There are few things that are more alarming for a patient, be it child or an adult, than chest pain.

There are few things that are more alarming for a patient, be it child or an adult, than chest pain. I can recall the last time it happened to myself after over-indulging at a summer barbeque. A retro-sternal discomfort that can culminate in tachypnea and tachycardia. A tickle of uncertainty floats through your consciousness as to the nature of the pain that is being felt. It invokes a fear that may be based on the collective (and sometime misguided) knowledge of heart attacks in adult patients. It also brings to the forefront the terrifying question: “Am I going to die?”

This fear-inducing symptom represents an extremely common reason for presentation to local emergency rooms and cardiology clinics. Thankfully, the vast majority of children with chest pain do not have an underlying cardiac disease. The source of chest pain can often be isolated to another organ system like the musculoskeletal or pulmonary. September’s Pediatric in Review article “Pediatric Chest Pain,” by Gal Barbut and Joshua Needleman, is an excellent review of the cardiac and non-cardiac causes of chest pain in children. Recognizing that the cardiac chest pain represents less than 1% of all causes of chest pain, this review provides reassurance to pediatric caregivers and helps to lay an organized approach to tackling the cause.

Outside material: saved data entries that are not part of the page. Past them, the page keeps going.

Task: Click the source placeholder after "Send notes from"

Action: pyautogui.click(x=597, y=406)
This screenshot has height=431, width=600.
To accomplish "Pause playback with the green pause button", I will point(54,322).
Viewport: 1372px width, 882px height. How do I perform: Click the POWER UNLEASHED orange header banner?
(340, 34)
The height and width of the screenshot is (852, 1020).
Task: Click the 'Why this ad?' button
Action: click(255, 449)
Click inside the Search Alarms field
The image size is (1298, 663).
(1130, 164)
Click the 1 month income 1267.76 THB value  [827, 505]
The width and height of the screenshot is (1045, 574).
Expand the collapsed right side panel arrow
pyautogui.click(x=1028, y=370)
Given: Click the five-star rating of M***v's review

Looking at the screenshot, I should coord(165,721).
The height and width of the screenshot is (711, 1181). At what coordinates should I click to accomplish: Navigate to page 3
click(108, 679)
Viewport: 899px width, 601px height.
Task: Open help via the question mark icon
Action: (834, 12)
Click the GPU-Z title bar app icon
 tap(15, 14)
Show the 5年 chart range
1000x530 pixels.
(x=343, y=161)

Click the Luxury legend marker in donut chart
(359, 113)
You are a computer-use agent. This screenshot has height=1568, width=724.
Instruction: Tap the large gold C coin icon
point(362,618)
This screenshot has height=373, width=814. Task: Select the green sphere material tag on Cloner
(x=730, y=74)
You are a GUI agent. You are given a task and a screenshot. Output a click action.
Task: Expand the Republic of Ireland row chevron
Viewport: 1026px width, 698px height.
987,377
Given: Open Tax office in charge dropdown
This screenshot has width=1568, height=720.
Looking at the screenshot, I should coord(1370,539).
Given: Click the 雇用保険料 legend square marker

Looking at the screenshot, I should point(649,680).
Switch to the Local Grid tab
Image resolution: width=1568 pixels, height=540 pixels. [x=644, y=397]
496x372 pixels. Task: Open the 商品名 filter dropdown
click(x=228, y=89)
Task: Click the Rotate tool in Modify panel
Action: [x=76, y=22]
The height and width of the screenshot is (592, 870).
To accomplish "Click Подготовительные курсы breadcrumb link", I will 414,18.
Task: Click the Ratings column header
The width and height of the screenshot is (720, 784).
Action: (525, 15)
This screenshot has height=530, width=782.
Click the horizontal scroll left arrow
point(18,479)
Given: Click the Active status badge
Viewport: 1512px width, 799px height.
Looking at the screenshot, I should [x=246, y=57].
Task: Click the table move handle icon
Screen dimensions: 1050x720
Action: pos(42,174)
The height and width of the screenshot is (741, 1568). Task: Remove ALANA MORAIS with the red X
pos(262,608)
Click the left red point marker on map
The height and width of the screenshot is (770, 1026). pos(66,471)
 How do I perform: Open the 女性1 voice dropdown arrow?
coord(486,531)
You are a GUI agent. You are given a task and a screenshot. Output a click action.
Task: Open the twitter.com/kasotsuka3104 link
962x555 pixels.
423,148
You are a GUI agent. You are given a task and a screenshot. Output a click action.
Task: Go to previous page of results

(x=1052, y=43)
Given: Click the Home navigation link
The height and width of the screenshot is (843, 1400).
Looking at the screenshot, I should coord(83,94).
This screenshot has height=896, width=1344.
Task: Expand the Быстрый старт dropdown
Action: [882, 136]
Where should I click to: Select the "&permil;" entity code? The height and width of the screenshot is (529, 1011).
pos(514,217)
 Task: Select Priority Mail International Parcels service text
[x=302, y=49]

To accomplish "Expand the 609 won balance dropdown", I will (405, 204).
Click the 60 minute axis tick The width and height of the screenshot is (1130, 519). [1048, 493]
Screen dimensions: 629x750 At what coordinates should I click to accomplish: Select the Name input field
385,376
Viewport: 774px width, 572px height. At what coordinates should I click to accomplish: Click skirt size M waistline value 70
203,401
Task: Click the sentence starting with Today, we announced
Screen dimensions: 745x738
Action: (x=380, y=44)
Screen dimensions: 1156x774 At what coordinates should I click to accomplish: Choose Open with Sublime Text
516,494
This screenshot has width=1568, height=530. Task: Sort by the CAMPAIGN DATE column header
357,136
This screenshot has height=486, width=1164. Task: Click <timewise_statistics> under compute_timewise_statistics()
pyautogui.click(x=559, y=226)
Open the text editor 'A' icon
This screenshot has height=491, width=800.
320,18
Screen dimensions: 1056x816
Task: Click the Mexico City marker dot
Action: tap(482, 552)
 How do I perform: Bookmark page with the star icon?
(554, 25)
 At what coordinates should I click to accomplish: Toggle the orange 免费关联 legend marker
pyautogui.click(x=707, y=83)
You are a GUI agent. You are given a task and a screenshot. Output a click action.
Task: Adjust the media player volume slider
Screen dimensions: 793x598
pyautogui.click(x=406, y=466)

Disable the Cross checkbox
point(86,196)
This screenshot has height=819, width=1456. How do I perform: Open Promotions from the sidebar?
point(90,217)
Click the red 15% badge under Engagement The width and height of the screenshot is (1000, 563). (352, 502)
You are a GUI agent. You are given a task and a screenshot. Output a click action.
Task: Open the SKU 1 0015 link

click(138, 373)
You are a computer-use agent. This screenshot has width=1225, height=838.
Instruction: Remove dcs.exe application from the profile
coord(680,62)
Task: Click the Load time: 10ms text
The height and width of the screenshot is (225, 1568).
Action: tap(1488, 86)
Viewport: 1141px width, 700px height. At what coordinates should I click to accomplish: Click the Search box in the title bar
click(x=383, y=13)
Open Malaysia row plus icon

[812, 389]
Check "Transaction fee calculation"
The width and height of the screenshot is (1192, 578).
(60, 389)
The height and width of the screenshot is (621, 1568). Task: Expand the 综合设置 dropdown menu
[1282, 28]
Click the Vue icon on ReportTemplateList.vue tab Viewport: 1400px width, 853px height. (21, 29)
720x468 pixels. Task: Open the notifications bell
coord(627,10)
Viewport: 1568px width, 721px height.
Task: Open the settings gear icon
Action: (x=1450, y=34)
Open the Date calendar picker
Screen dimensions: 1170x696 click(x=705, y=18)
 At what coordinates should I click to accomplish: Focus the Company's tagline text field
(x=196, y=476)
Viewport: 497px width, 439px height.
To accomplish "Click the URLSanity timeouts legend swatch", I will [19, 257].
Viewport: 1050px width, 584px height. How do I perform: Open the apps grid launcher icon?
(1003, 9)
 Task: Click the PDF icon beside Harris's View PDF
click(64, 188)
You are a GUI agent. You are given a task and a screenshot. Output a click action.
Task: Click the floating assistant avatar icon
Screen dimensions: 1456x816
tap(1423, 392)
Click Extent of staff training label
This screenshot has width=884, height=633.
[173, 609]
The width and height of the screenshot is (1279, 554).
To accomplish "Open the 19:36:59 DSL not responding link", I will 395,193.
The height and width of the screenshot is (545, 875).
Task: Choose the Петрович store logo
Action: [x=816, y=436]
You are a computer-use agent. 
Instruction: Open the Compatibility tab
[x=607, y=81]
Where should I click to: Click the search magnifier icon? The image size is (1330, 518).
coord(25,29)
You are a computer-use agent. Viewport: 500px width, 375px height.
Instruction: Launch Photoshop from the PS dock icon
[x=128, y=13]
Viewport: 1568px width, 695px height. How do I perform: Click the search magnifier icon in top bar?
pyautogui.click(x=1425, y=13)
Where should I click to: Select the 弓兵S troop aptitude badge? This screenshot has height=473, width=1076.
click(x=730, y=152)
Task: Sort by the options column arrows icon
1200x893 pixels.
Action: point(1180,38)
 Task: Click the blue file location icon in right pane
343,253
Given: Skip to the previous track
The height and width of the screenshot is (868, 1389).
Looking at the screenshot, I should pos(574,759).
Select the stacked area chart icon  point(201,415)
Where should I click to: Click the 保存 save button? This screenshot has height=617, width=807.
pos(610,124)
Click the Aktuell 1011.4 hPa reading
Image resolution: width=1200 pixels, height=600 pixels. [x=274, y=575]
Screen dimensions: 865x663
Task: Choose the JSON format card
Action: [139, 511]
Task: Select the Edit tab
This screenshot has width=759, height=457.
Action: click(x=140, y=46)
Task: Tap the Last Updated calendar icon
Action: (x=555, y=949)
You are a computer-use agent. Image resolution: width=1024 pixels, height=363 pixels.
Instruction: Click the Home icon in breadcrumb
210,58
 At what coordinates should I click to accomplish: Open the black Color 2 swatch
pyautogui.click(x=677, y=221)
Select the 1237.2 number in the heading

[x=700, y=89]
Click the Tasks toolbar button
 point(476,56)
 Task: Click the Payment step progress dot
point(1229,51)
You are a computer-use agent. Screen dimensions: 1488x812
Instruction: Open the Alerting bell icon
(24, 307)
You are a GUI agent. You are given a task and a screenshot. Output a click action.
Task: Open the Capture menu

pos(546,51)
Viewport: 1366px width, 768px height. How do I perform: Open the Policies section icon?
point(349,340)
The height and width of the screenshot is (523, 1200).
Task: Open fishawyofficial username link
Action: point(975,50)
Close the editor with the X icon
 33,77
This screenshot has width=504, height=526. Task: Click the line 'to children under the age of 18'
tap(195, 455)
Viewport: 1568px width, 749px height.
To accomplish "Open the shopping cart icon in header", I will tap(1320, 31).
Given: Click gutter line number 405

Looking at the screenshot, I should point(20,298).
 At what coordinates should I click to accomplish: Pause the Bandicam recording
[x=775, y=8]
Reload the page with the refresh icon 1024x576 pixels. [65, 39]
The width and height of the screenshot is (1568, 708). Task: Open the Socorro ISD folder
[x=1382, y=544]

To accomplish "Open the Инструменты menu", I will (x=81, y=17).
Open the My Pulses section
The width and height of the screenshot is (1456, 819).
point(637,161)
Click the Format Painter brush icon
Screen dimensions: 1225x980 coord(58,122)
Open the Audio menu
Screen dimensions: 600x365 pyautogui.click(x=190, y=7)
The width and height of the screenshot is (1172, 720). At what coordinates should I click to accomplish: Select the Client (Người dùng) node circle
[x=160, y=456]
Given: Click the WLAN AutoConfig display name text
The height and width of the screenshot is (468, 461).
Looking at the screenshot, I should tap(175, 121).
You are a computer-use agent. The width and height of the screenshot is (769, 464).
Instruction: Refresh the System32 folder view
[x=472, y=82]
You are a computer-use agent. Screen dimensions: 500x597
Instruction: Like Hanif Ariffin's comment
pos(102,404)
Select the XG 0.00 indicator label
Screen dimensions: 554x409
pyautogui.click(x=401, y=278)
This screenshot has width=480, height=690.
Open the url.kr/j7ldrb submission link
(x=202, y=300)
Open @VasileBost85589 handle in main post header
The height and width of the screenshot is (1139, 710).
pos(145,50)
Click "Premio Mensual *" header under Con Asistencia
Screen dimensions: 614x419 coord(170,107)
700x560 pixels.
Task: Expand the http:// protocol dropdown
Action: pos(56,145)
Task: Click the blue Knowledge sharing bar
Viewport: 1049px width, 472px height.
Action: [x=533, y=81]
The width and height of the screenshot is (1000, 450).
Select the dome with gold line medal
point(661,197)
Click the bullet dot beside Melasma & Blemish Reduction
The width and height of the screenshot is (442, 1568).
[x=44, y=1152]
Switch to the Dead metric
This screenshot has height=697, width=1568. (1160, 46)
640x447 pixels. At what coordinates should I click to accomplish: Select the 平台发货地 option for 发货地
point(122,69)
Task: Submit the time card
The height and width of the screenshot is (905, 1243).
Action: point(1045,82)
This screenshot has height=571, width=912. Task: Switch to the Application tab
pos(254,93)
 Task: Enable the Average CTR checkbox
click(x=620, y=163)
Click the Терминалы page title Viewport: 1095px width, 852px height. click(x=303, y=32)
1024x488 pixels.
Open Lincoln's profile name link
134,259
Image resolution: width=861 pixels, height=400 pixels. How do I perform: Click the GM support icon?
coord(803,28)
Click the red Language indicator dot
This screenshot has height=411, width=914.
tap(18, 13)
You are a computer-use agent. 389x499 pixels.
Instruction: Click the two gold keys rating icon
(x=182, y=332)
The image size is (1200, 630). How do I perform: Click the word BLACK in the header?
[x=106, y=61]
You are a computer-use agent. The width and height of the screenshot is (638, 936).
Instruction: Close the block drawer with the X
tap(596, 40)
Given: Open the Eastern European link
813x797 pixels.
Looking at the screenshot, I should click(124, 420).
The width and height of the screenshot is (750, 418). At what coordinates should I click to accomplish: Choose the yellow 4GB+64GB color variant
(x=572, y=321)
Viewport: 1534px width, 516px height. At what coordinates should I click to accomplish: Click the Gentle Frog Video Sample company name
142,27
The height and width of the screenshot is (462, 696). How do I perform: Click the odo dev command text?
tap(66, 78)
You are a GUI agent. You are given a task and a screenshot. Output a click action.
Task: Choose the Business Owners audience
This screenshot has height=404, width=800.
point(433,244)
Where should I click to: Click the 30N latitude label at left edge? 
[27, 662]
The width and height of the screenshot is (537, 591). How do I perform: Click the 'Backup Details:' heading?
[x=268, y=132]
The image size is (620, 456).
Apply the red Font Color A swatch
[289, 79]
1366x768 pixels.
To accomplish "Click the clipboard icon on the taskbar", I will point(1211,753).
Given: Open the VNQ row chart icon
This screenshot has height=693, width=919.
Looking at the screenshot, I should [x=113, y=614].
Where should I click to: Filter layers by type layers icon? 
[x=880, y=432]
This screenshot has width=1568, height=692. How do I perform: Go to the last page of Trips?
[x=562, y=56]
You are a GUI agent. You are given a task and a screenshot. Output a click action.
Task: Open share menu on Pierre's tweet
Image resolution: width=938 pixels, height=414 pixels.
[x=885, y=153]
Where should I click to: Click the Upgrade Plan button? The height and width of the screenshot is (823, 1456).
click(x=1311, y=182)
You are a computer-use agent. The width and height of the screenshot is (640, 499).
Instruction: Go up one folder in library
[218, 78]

The key to unlocking this diagnosis is truly dependent on taking a good history and performing a thorough physical exam. Applying a first principles approach, the history should include detailed characterization of the chest pain that includes timing of onset and duration, the location/quality of the pain, whether it is reproducible, radiation of the pain, and aggravating factors, to name just a few. The review also explores when cardiac testing is appropriate for a child presenting with chest pain and the appropriateness of the particular test. In the hopes for judicious resource management, the authors also describe the role of standardized clinical assessment and management plans, or SCAMPS, and how they have been successfully used for pediatric chest pain management.

The essential part of what a thorough history, physical exam (or SCAMP), and electrocardiogram can do is help raise suspicion when abnormalities arise. This should then help trigger a more detailed search into the rare cardiac causes that can be potentially life threatening such as cardiomyopathies or arrhythmias.

Although most causes of pediatric chest pain are benign, it is important to remain vigilant for more serious causes. The approach and management as highlighted in this month’s Pediatrics in Review is a great resource for providers to help give the reassurance and guidance to the child and their family.